Not only is tendinopathy, or pain in and around the tendons, more prevalent in people with diabetes, but diabetes is more common in those with tendinopathy.
This was discovered in a research meta-analysis subsequently published in the British Journal of Sports Medicine.
Specifically, the study showed that individuals with type 2 diabetes are three times more likely to suffer from tendon pain than non-diabetics, and people with tendinopathy are 30 percent more likely to have diabetes than those with pain-free tendons.
This problem with tendinopathy, sometimes called tendinosis, is significant to those with diabetes for three reasons:
- The discomfort caused by tendinopathy can diminish a person’s quality of life.
- Evidence suggests that Achilles tendinopathy in people with diabetes may cause them to increase the weight, or pressure placed on their forefoot. This can trigger the development of plantar forefoot ulcers, and the possibility of serious infection.
- Painful tendons may stop individuals from engaging in physical activity—and remaining active is an important aspect of diabetes management.
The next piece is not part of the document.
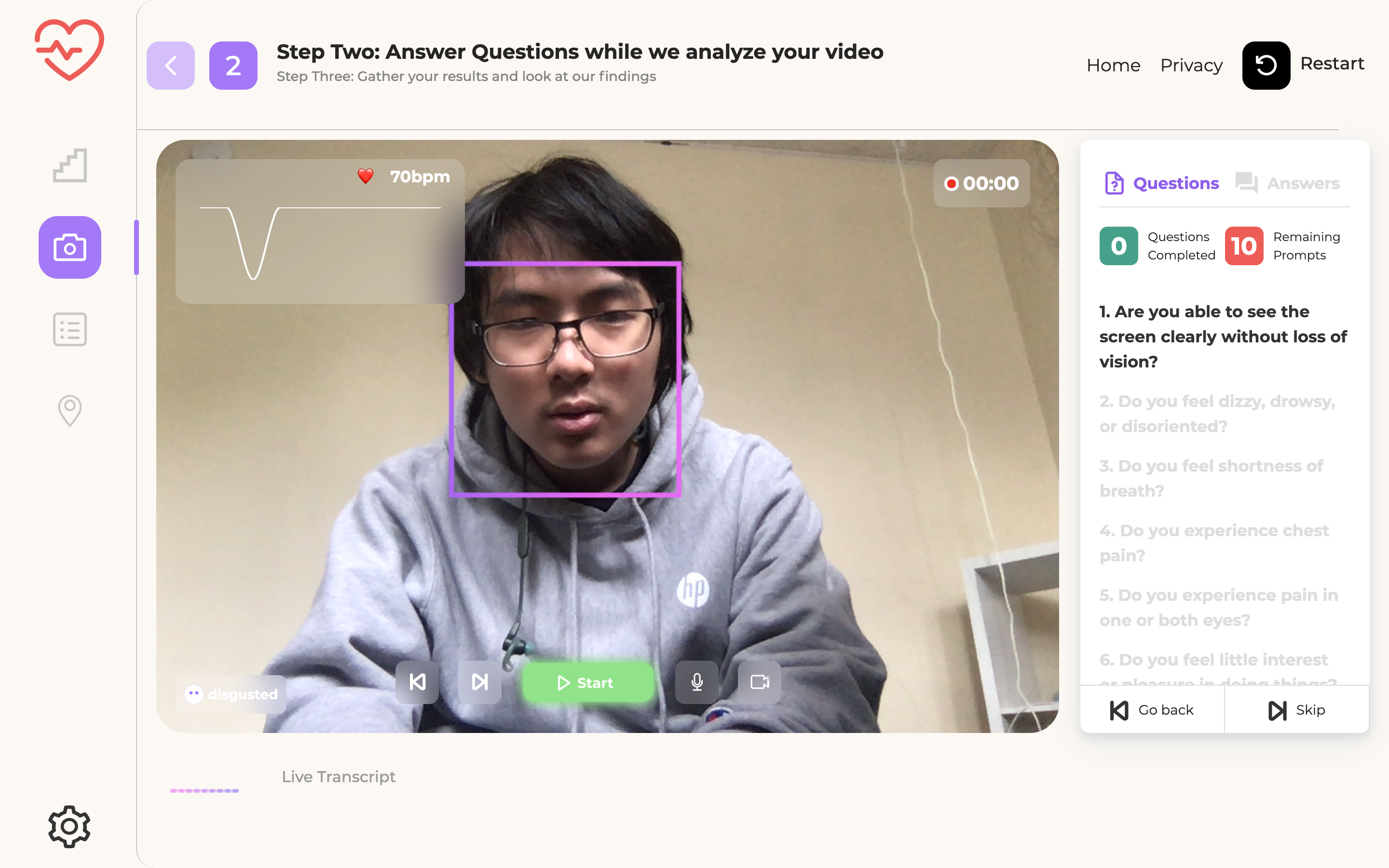Jump to previous question in video controls

pos(417,682)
Fortunately, if tendinopathy is correctly diagnosed, it can be successfully treated. Unfortunately, it is often misdiagnosed as tendinitis.
Tendinopathy vs Tendinitis
Tendinitis is inflammation that occurs when the muscle-tendon unit is strained, and micro-tears develop. Reducing the inflammation is beneficial when treating tendinitis; however, inflammation is not present in tendinopathy.
The degeneration of a tendon’s collagen from chronic over use is the cause of tendinopathy, and treating this condition with an anti-inflammatory might actually inhibit collagen repair.
A physical therapist or other professional experienced in treating tendinopathy may recommend rest (initially), supports (e.g., bracing, taping), application of ice, massage, targeted stretching and strengthening movements, and specific vitamin or mineral supplements.
With proper treatment, people with tendinopathy can expect their pain to be eliminated or significantly reduced, and will generally experience increased strength, and range of motion. Many individuals return to their usual activities without tendon discomfort.